Right now I’m hearing a man and a woman talking to each other outside my house. Again, I can’t seem to make out what they are saying, but sometimes I can tell a shift in tone. It’s like if people are having a conversation, maybe even about you, but you never see them and you can barely hear them. Like I said, I’m not able to make out exactly what they’re saying, but I get the feeling many times they are commentating about whatever it is that I’m doing. Some days it seems easier to push them down and try to ignore them. Other days, like today, I’m just left wondering what the purpose is in this. This has been going on for well over a year now, and I’ve yet to figure out what it means. Am I creating these voices subconsciously? I also don’t know why it’s worse when there is ambient or white noise in the background.

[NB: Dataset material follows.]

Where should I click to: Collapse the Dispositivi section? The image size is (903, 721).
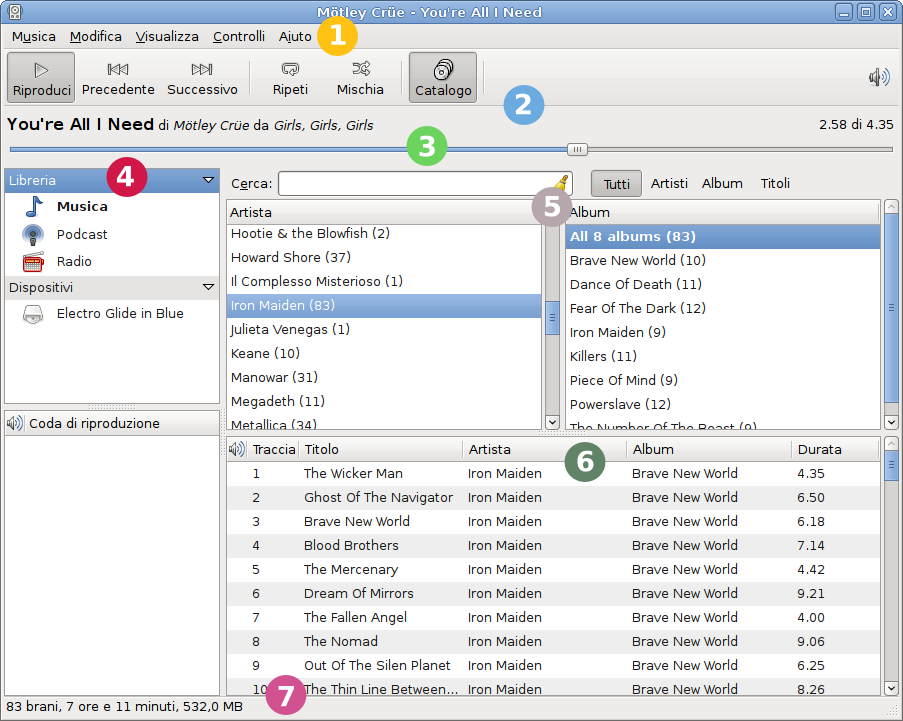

Every day it’s inevitable that I hear them. The only reason I said that maybe I’m creating these voices subconsciously is because sometimes they mimic my mood. What’s strange is that when I go through something difficult or I find myself in a tough situation, I can sense that there tones become more compassionate. Yet, it also seems like they can take harsher or more critical tones…perhaps if they disagree with a decision that I make. What I’m trying to say is that maybe there nature is directly affected by my actions. Honestly, I think I’ve come up with the best way to explain how I feel about this whole situation. I feel like Truman from the movie “The Truman Show”. I don’t mean to say that I think my life is really a television show, but I do identify with the concept of being watched and having strange things go on. I just wish I knew how or why this all started. I keep thinking that if I could figure out how it all began that I could put an end to it.
The biggest concern I have is wasting time. Sometimes it’s easy for me to become obsessive about figuring out what is being said or what’s going on that I will lose my focus and lose track of time. I keep telling myself, just make it one more day. And that’s what I do, I make it one more day.